(Exercise material)
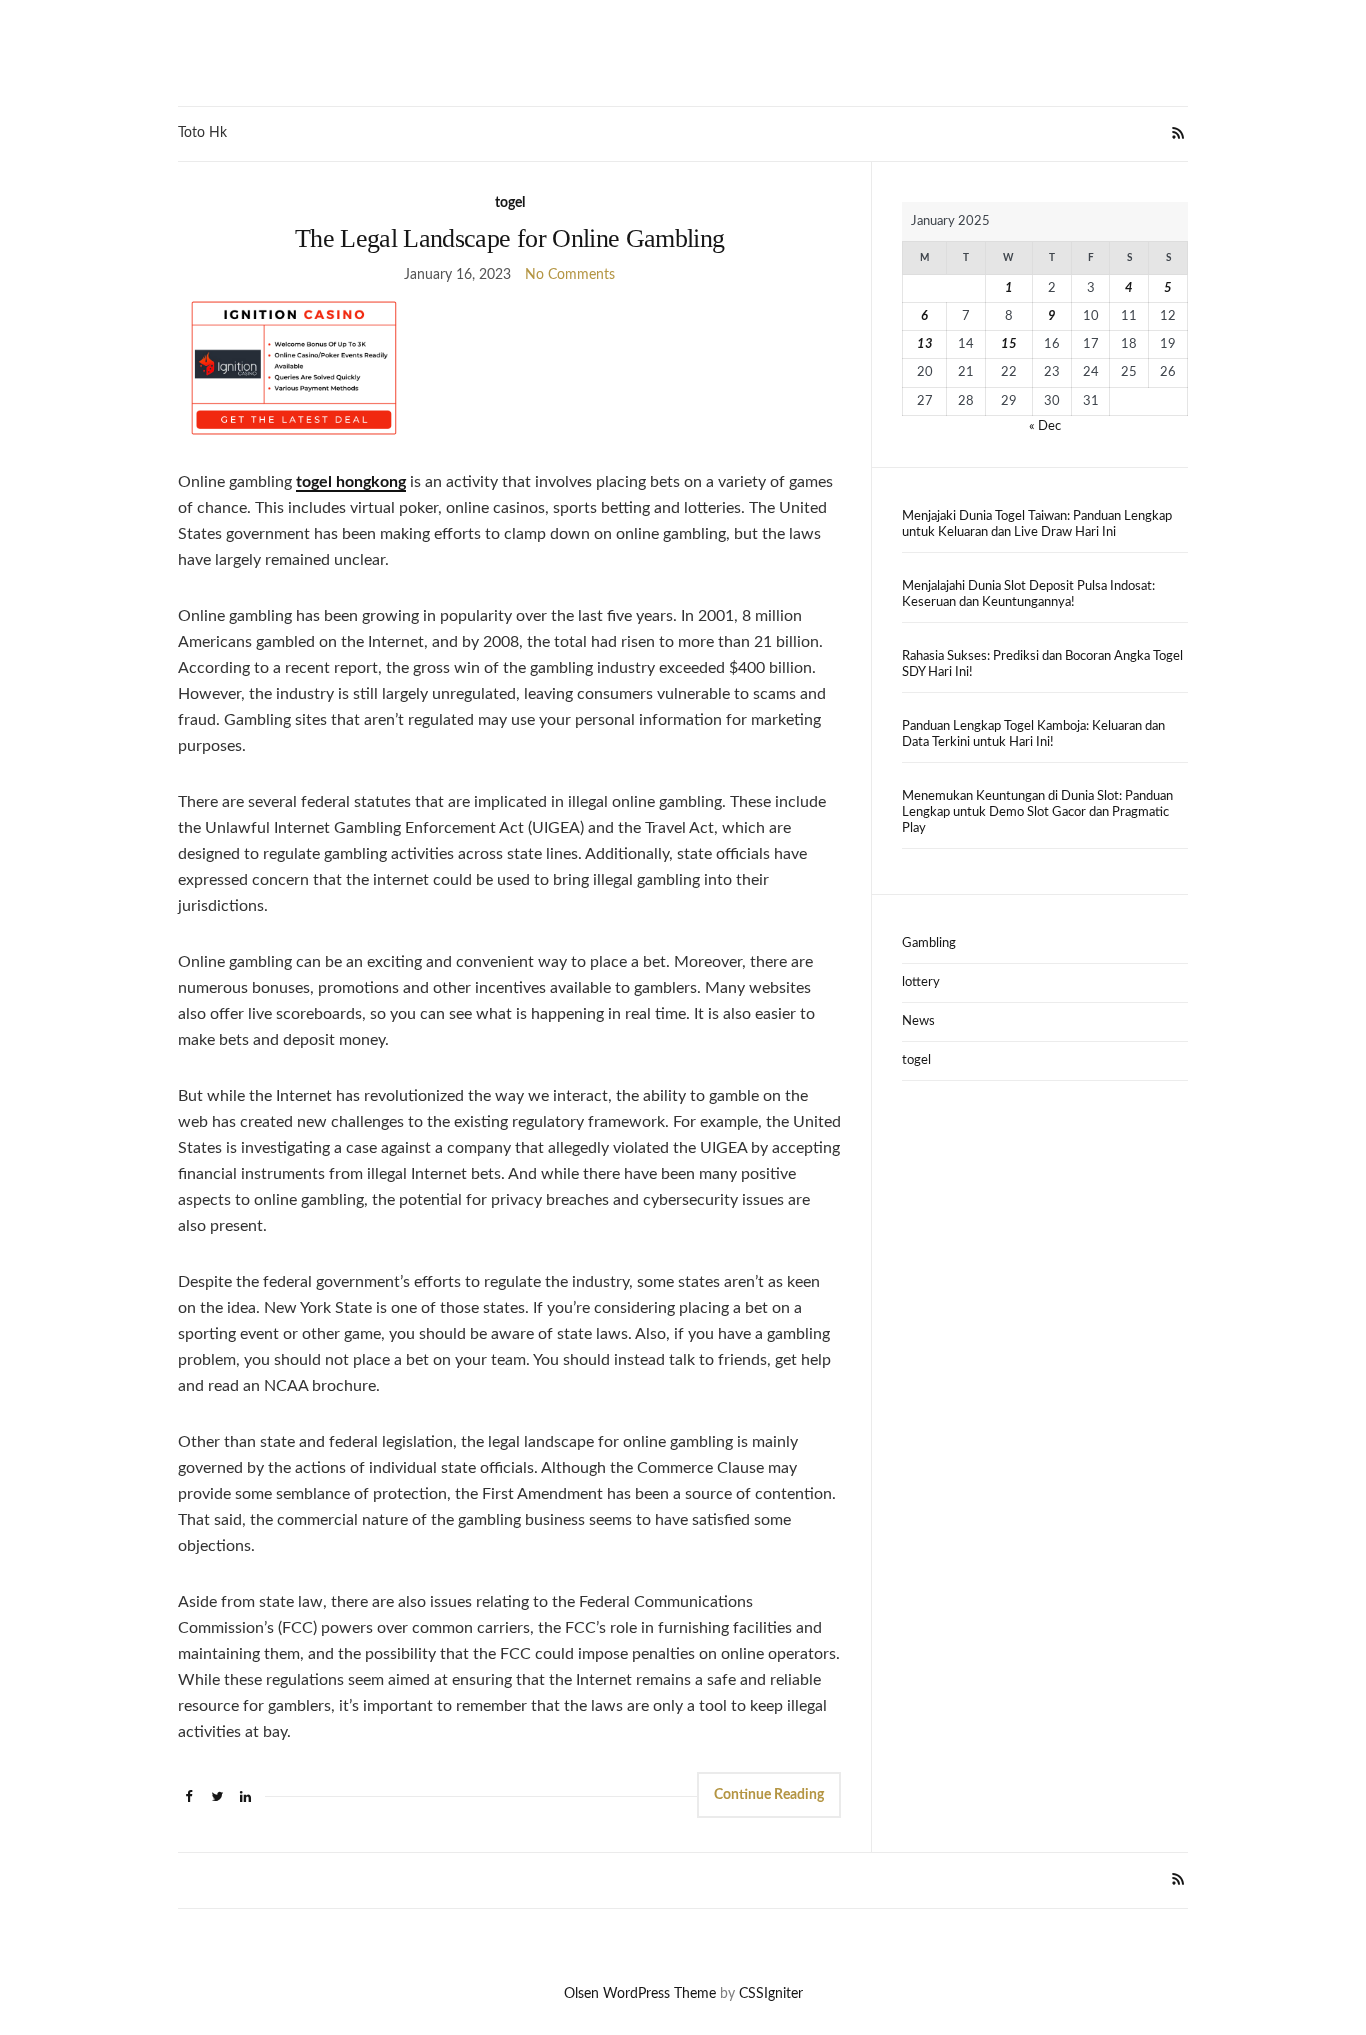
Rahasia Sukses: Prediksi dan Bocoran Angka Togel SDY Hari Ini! (1042, 664)
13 (925, 344)
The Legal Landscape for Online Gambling (510, 238)
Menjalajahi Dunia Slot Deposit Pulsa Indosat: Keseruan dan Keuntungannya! (1028, 594)
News (918, 1021)
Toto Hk (202, 133)
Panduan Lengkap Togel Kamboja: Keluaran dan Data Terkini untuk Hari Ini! (1033, 734)
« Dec (1045, 426)
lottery (921, 982)
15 (1009, 344)
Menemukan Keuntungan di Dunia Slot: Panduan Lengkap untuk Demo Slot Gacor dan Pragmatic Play (1037, 812)
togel (510, 203)
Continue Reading (769, 1795)
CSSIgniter (771, 1994)
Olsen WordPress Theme (640, 1994)
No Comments (570, 275)
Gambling (929, 943)
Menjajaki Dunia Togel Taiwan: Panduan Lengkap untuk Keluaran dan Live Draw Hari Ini (1037, 524)
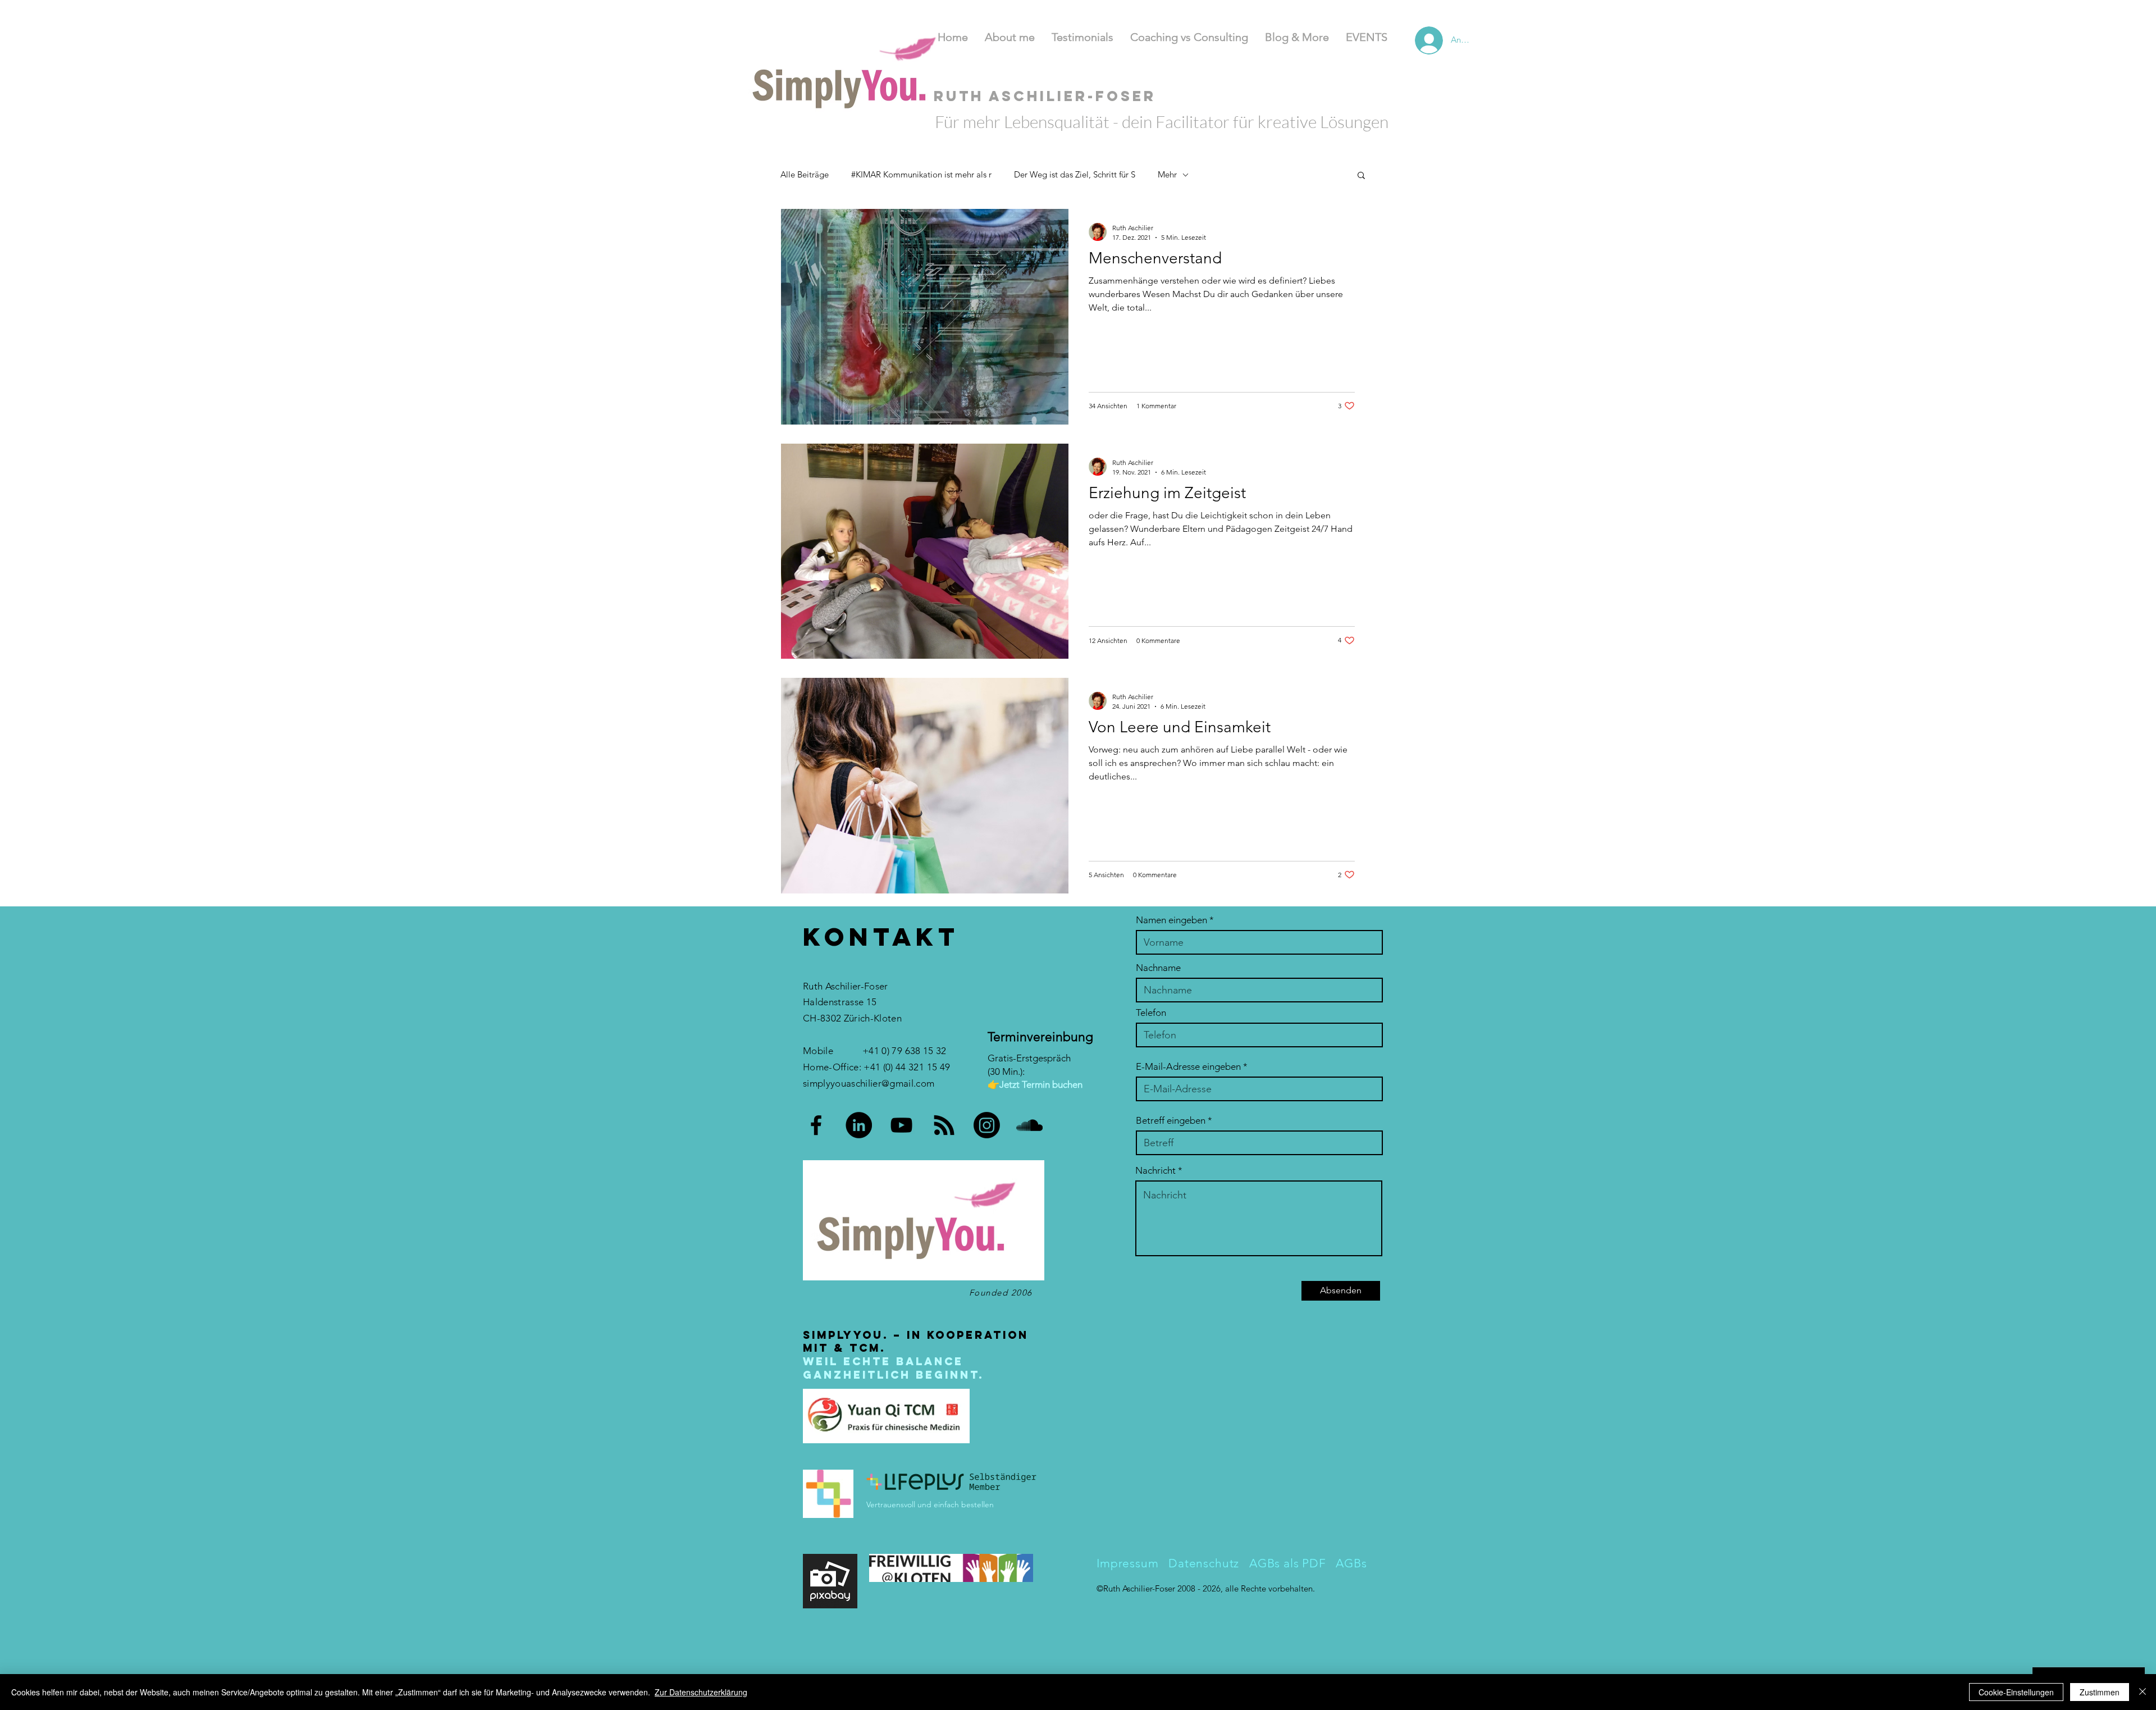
(End Exercise material)
Requirement> From the entries, report each line that includes the word "Hari".

Answer for this exercise>
Rahasia Sukses: Prediksi dan Bocoran Angka Togel SDY Hari Ini! (1042, 664)
Panduan Lengkap Togel Kamboja: Keluaran dan Data Terkini untuk Hari Ini! (1033, 734)
Menjajaki Dunia Togel Taiwan: Panduan Lengkap untuk Keluaran dan Live Draw Hari Ini (1037, 524)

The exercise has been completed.